Raghunandan Kainkaryam seems to have implemented a faster Sparse Measurements Matrix code (initially implemented as a Monday Morning Algorithm and later included in the CS Code section, the algorithm is due to Radu Berinde and Piotr Indyk) in his blog entry entitled Shifted Transversal Designs are Expander Graphs. I have not checked on it yet.

Two other articles grabbed my attention on the internets:
Rank related properties, for Basis Pursuit and total variation regularization by Francois Malgouyres. The abstract reads:
This paper focuses on optimization problems containing an $l^1$ kind of regularity criterion and a smooth data fidelity term. A general theorem is adapted to this context. It gives an estimate of the distribution law of the "rank" of the solution to the optimization problems, when the initial datum follows a uniform (in a convex compact set) distribution law. It says that asymptotically, solution with a large rank are more and more likely. The main goal of this paper is to understand the meaning of this notion of rank for some energies which are commonly used in image processing. We study in details the energy whose level sets are defined as the convex hull of finite subset of R^N (think Basis Pursuit) and the total variation. For these energies, the notion of rank respectively relates to sparse representation and staircasing.

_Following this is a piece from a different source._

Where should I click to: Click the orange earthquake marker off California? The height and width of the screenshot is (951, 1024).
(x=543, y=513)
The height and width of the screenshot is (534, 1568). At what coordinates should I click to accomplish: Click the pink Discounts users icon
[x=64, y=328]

It seems interesting but I am not sure how it directly or indirectly impacts Compressed Sensing. Some of his more recent submissions also seem to be relevant to CS as well with the same caveat.

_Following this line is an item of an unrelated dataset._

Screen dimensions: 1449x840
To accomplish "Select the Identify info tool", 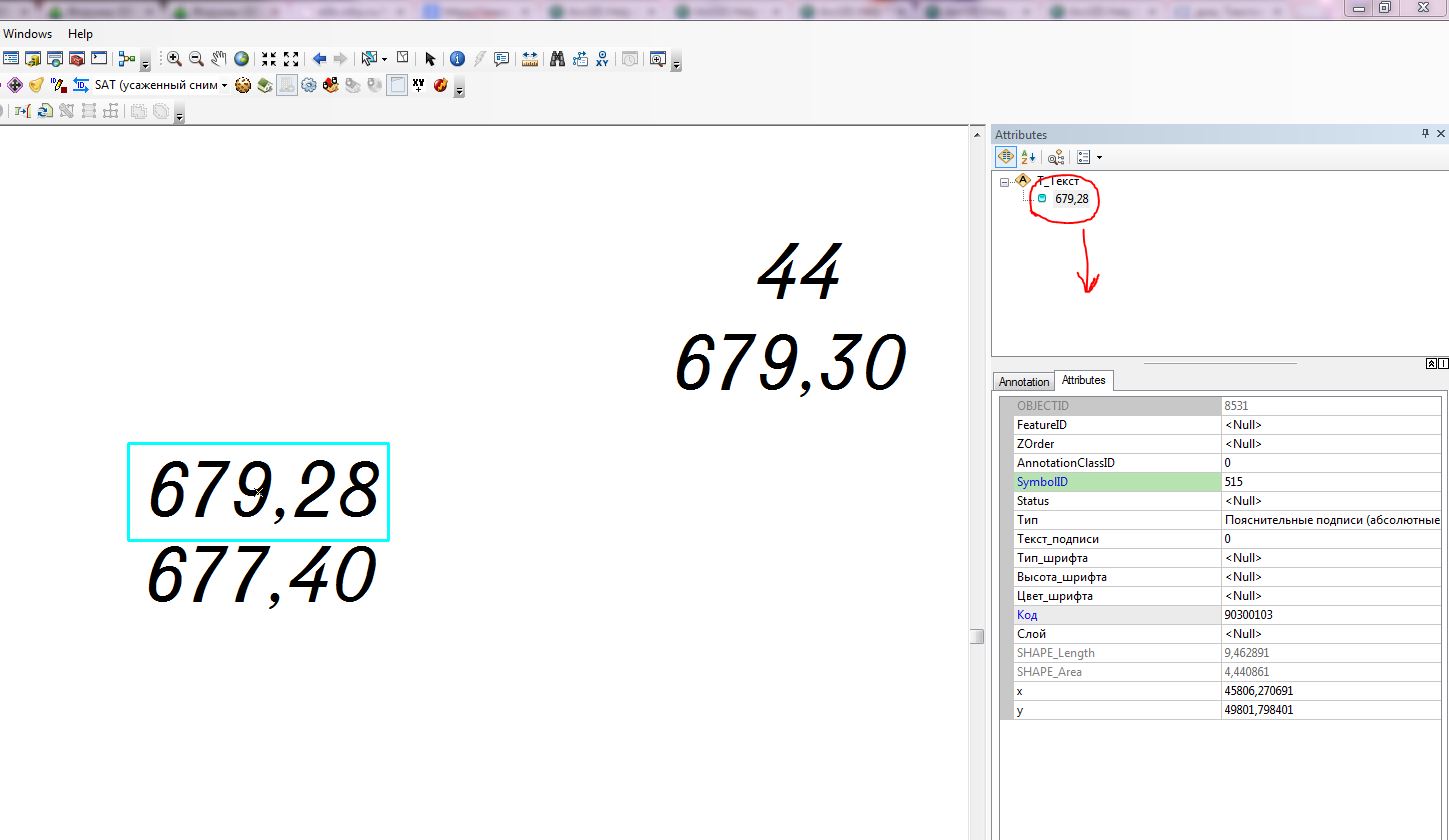I will 457,59.
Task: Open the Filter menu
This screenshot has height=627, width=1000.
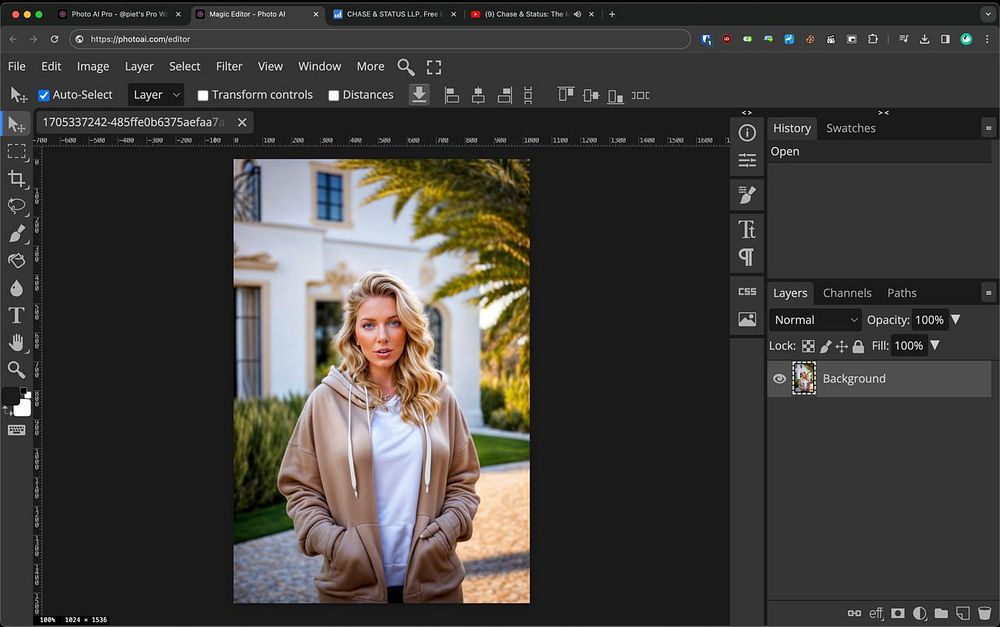Action: (229, 66)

The second article that grabbed my interest is Treelets - An Adaptive Multi-Scale Basis for Sparse Unordered Data by Ann Lee, Boaz Nadler and Larry Wasserman. The abstract reads:
In many modern applications, including analysis of gene expression and text documents, the
data are noisy, high-dimensional, and unordered — with no particular meaning to the given order
of the variables. Yet, successful learning is often possible due to sparsity: the fact that the data are typically redundant with underlying structures that can be represented by only a few features. In this paper, we present treelets—a novel construction of multi-scale bases that extends wavelets to non-smooth signals. The method is fully adaptive, as it returns a hierarchical tree and an orthonormal basis which both reflect the internal structure of the data. Treelets are especially well-suited as a dimensionality reduction and feature selection tool prior to regression and classification, in situations where sample sizes are small and the data are sparse with unknown groupings of correlated or collinear variables. The method is also simple to implement and analyze theoretically. Here we describe a variety of situations where treelets perform better than principal component analysis as well as some common variable selection and cluster averaging schemes. We illustrate treelets on a blocked covariance model and on several data sets (hyperspectral image data, DNA microarray data, and internet advertisements) with highly complex dependencies between variables.

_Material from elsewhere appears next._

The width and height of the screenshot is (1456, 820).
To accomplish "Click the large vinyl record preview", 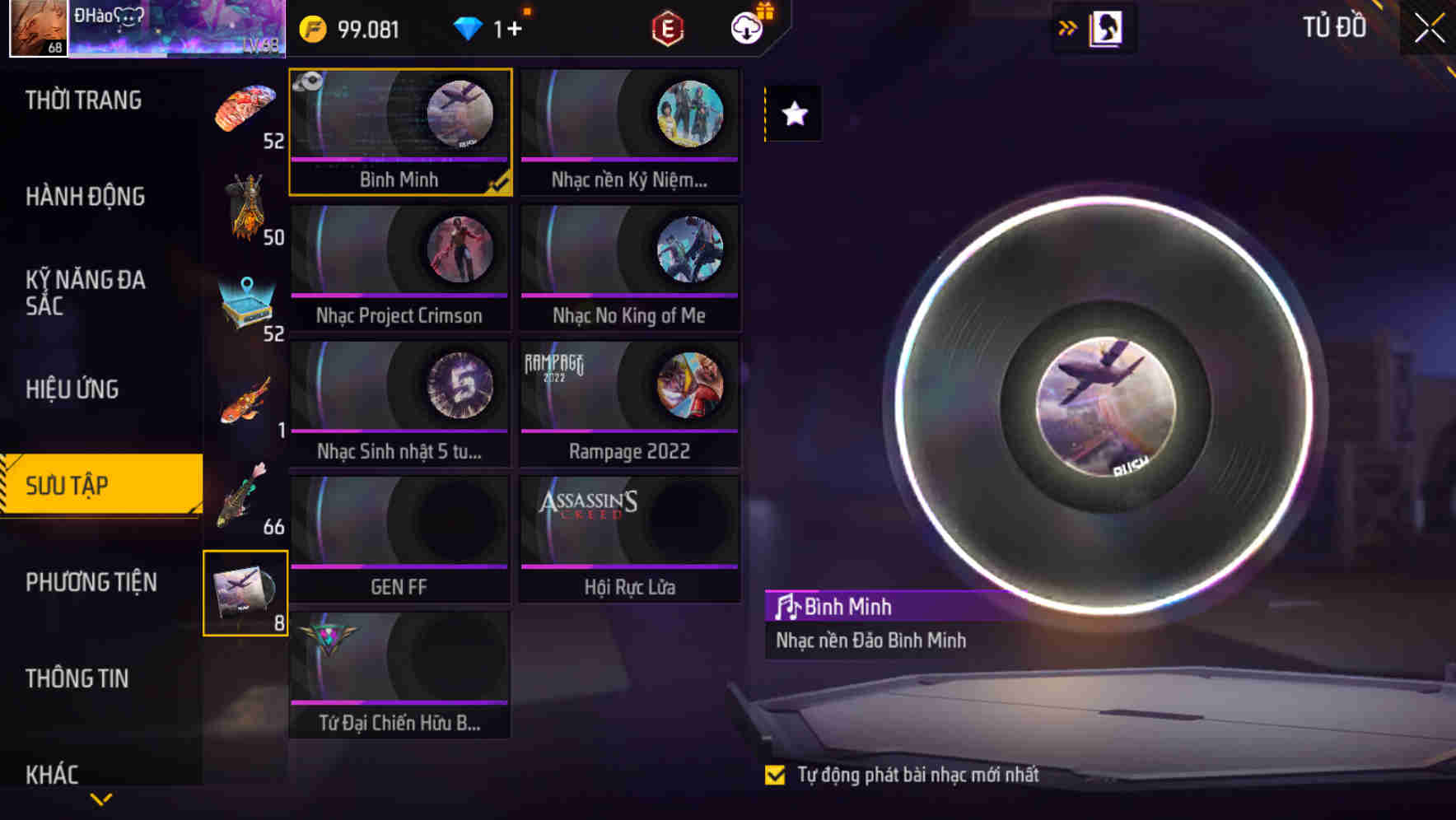I will 1105,405.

I can't wait to see the code that implements that algorithm. To understand better why this is relevant to previous entries, the figure above is Figure 6

Fig. 6 shows an example of how treelets can learn the covariance structure for colon cell nuclei (Tissuetype 3). The method learns both the tree structure and a basis through a series of Jacobi rotations (see top right panel). By construction, the basis vectors are localized and supported on nested clusters in the tree (see the bottom left and top left panels). As a comparison, we have also computed the PCA eigenvectors. The latter vectors are global and involve all the original variables (see bottom right panel).
In other words, this is another technique building an orthonormal basis for a specific dataset.

Finally, I am going to add the Talks on Compressed Sensing at Institut Poincare in Paris as pointed out by Gabriel Peyre. Some of them will be in English.